= Beginning of Section =

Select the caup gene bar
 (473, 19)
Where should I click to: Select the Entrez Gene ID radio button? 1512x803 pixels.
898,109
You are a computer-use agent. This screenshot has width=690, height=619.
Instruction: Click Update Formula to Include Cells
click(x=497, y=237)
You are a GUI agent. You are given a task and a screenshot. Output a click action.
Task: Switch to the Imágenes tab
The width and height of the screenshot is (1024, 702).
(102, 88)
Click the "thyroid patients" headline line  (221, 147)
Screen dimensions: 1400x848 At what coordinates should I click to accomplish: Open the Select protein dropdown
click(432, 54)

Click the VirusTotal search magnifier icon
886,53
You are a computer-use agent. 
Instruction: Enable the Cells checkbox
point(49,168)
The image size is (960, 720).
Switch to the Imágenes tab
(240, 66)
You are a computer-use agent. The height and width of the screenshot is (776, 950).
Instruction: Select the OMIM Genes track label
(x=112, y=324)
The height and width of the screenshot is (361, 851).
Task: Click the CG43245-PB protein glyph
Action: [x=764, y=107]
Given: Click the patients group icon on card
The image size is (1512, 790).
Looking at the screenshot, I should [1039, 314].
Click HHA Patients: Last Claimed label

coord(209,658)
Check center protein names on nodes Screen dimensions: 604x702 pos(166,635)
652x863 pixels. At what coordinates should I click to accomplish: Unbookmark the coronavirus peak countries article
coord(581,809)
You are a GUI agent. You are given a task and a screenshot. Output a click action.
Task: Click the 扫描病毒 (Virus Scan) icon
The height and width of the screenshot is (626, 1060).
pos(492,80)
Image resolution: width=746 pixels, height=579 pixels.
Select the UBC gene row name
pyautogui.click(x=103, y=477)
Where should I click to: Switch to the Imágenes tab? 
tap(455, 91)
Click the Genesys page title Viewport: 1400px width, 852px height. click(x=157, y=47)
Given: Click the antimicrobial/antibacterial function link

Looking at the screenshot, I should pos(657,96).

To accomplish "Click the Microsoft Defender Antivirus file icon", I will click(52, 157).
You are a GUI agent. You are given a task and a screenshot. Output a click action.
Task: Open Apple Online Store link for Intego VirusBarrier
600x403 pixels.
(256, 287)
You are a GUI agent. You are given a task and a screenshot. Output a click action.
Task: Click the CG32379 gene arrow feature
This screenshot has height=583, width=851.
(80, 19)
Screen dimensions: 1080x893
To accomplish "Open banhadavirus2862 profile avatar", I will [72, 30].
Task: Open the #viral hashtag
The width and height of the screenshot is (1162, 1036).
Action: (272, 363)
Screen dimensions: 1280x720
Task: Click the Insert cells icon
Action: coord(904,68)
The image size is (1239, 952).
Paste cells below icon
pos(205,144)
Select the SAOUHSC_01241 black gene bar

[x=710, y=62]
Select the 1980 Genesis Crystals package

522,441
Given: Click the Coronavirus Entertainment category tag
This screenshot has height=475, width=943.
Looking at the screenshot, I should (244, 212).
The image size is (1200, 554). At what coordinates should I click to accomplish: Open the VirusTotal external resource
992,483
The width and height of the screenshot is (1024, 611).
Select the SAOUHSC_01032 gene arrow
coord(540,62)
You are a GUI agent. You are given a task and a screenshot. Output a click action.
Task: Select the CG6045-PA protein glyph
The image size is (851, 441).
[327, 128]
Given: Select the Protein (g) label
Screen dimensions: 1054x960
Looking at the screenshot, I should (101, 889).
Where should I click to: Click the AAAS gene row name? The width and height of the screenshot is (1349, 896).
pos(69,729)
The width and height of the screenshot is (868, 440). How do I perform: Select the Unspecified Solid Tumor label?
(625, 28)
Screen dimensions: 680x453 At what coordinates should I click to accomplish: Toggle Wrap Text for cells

= End of Section =

# REQUIRED WORK
Copy out the entries from the material above, matching each one exactly.

# TASK SOLUTION
Select the caup gene bar
 (473, 19)
Where should I click to: Select the Entrez Gene ID radio button? 1512x803 pixels.
898,109
You are a computer-use agent. This screenshot has width=690, height=619.
Instruction: Click Update Formula to Include Cells
click(x=497, y=237)
You are a GUI agent. You are given a task and a screenshot. Output a click action.
Task: Switch to the Imágenes tab
The width and height of the screenshot is (1024, 702).
(102, 88)
Click the "thyroid patients" headline line  (221, 147)
Screen dimensions: 1400x848 At what coordinates should I click to accomplish: Open the Select protein dropdown
click(432, 54)

Click the VirusTotal search magnifier icon
886,53
You are a computer-use agent. 
Instruction: Enable the Cells checkbox
point(49,168)
The image size is (960, 720).
Switch to the Imágenes tab
(240, 66)
You are a computer-use agent. The height and width of the screenshot is (776, 950).
Instruction: Select the OMIM Genes track label
(x=112, y=324)
The height and width of the screenshot is (361, 851).
Task: Click the CG43245-PB protein glyph
Action: [x=764, y=107]
Given: Click the patients group icon on card
The image size is (1512, 790).
Looking at the screenshot, I should [1039, 314].
Click HHA Patients: Last Claimed label

coord(209,658)
Check center protein names on nodes Screen dimensions: 604x702 pos(166,635)
652x863 pixels. At what coordinates should I click to accomplish: Unbookmark the coronavirus peak countries article
coord(581,809)
You are a GUI agent. You are given a task and a screenshot. Output a click action.
Task: Click the 扫描病毒 (Virus Scan) icon
The height and width of the screenshot is (626, 1060).
pos(492,80)
Image resolution: width=746 pixels, height=579 pixels.
Select the UBC gene row name
pyautogui.click(x=103, y=477)
Where should I click to: Switch to the Imágenes tab? 
tap(455, 91)
Click the Genesys page title Viewport: 1400px width, 852px height. click(x=157, y=47)
Given: Click the antimicrobial/antibacterial function link

Looking at the screenshot, I should pos(657,96).

To accomplish "Click the Microsoft Defender Antivirus file icon", I will click(52, 157).
You are a GUI agent. You are given a task and a screenshot. Output a click action.
Task: Open Apple Online Store link for Intego VirusBarrier
600x403 pixels.
(256, 287)
You are a GUI agent. You are given a task and a screenshot. Output a click action.
Task: Click the CG32379 gene arrow feature
This screenshot has height=583, width=851.
(80, 19)
Screen dimensions: 1080x893
To accomplish "Open banhadavirus2862 profile avatar", I will [72, 30].
Task: Open the #viral hashtag
The width and height of the screenshot is (1162, 1036).
Action: (272, 363)
Screen dimensions: 1280x720
Task: Click the Insert cells icon
Action: coord(904,68)
The image size is (1239, 952).
Paste cells below icon
pos(205,144)
Select the SAOUHSC_01241 black gene bar

[x=710, y=62]
Select the 1980 Genesis Crystals package

522,441
Given: Click the Coronavirus Entertainment category tag
This screenshot has height=475, width=943.
Looking at the screenshot, I should (244, 212).
The image size is (1200, 554). At what coordinates should I click to accomplish: Open the VirusTotal external resource
992,483
The width and height of the screenshot is (1024, 611).
Select the SAOUHSC_01032 gene arrow
coord(540,62)
You are a GUI agent. You are given a task and a screenshot. Output a click action.
Task: Select the CG6045-PA protein glyph
The image size is (851, 441).
[327, 128]
Given: Select the Protein (g) label
Screen dimensions: 1054x960
Looking at the screenshot, I should (101, 889).
Where should I click to: Click the AAAS gene row name? The width and height of the screenshot is (1349, 896).
pos(69,729)
The width and height of the screenshot is (868, 440). How do I perform: Select the Unspecified Solid Tumor label?
(625, 28)
Screen dimensions: 680x453 At what coordinates should I click to accomplish: Toggle Wrap Text for cells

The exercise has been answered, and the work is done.